▶ _VRAGEN EN OPDRACHTEN_
a) Vat het fragment over het deskundigenrapport samen in twee zinnen.
b) Herhaal uit het fragment over het deskundigenrapport woord voor woord alles van "Als uitgangspunt geldt" tot en met "inzichtelijk en consistent.".

▶ _FRAGMENT UIT DOCUMENT_
Als uitgangspunt geldt dat de bestuursrechter het oordeel van een onafhankelijke, door hem ingeschakelde deskundige kan volgen indien de door deze deskundige gebezigde motivering hem overtuigend voorkomt. De rechtbank heeft met juistheid overwogen dat deze situatie zich hier voordoet. Het door Diercks opgestelde deskundigenrapport geeft blijk van een zorgvuldig onderzoek en is inzichtelijk en consistent.
5.2.
Met juistheid heeft de rechtbank geoordeeld dat de medische grondslag van het bestreden besluit geen stand kan houden en het bestreden besluit, gelezen in samenhang met de gewijzigde motivering vervat in de rapporten van de verzekeringsarts bezwaar en beroep van 9 september 2014 en 1 juni 2015, vernietigd. Appellant wordt dan ook niet gevolgd in zijn betoog dat de beperkingen zoals die door Diercks zijn vastgesteld niet van toepassing waren per 8 november 2013, einde wachttijd. Afdoende is gemotiveerd dat ten aanzien van de items buigen, duwen/trekken en lopen − met twee krukken maximaal 10 minuten achtereen − betrokkene beperkt dient te worden geacht, conform het advies van de rechtbankdeskundige. Eveneens heeft de rechtbank terecht de rechtbankdeskundige gevolgd dat betrokkene op energetische gronden is aangewezen op een urenbeperking van 4 uur per dag, op basis van de neuropathische pijnen en de daaraan verbonden verstoring van de nachtrust. De stelling van appellant dat de gestoorde nachtrust verband houdt met slechte slaaphygiëne wordt niet gevolgd. Appellant wordt evenmin gevolgd in het betoog dat de invulling van de items tillen/dragen en frequent zware lasten tillen in de FML reeds overeenkomt met het standpunt van de rechtbankdeskundige. Diercks heeft gemotiveerd te kennen gegeven dat bij de vaststelling van de belastbaarheid als uitgangspunt dient te worden genomen dat betrokkene zich op twee krukken voortbeweegt, dat de rechtervoet van betrokkene niet belast mag worden en dat eveneens het risico van belasten dient te worden uitgesloten, op grond waarvan eveneens hurken in schuttershouding niet mogelijk wordt geacht.

▶ _INHOUD DATASET_
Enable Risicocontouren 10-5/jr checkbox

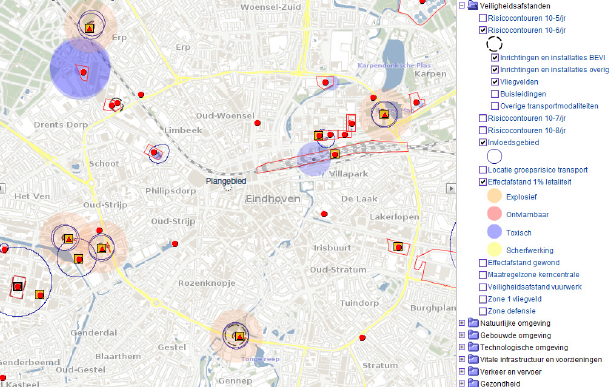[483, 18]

==

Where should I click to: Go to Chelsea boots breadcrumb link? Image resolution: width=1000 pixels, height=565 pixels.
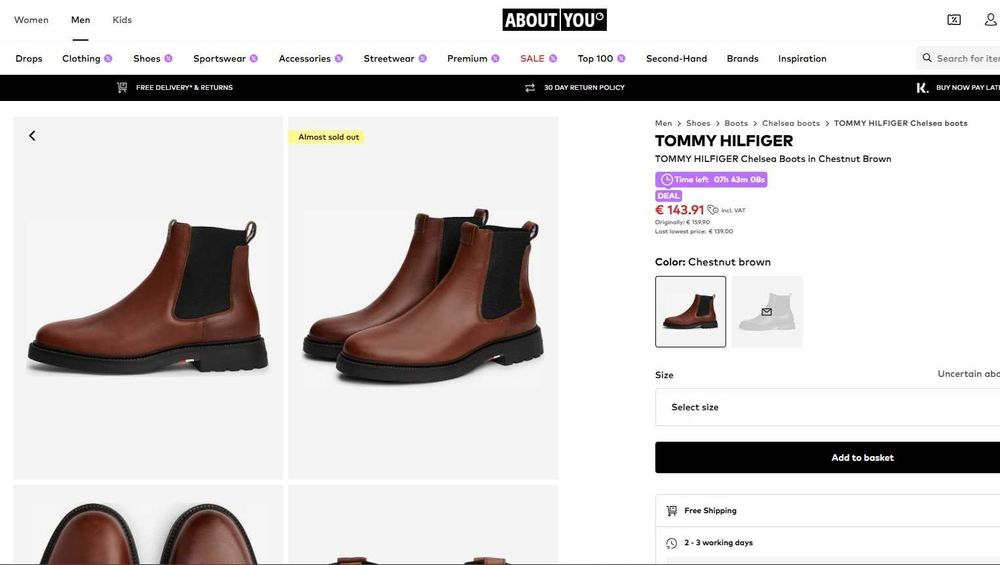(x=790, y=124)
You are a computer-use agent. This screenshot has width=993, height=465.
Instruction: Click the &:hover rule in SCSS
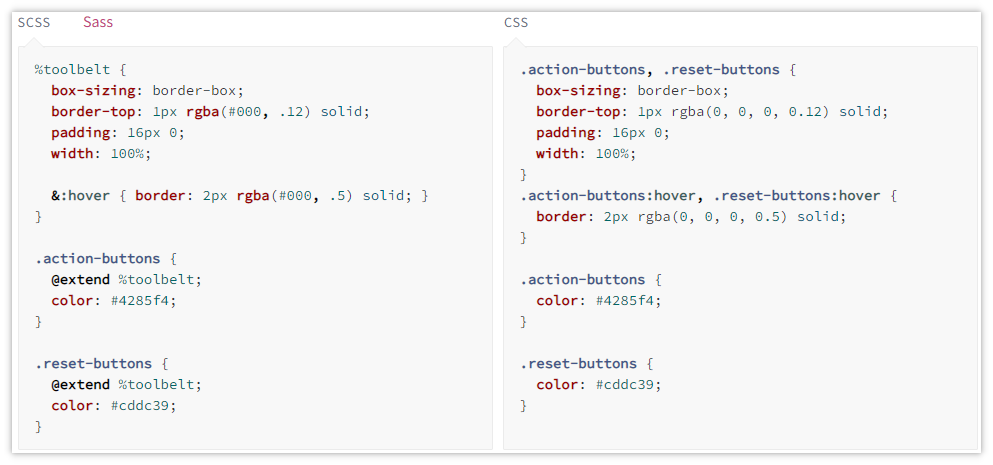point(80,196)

--

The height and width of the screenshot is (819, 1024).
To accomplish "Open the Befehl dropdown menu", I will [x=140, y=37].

▶ _ANTWOORDEN PER ONDERDEEL_
a) De rechtbank heeft terecht het zorgvuldige, inzichtelijke en consistente rapport van rechtbankdeskundige Diercks gevolgd en geoordeeld dat de medische grondslag van het bestreden besluit geen stand kan houden. De betogen van appellant worden niet gevolgd: betrokkene is beperkt in buigen, duwen/trekken en lopen en is op energetische gronden aangewezen op een urenbeperking van 4 uur per dag vanwege neuropathische pijnen en verstoorde nachtrust.

b)
Als uitgangspunt geldt dat de bestuursrechter het oordeel van een onafhankelijke, door hem ingeschakelde deskundige kan volgen indien de door deze deskundige gebezigde motivering hem overtuigend voorkomt. De rechtbank heeft met juistheid overwogen dat deze situatie zich hier voordoet. Het door Diercks opgestelde deskundigenrapport geeft blijk van een zorgvuldig onderzoek en is inzichtelijk en consistent.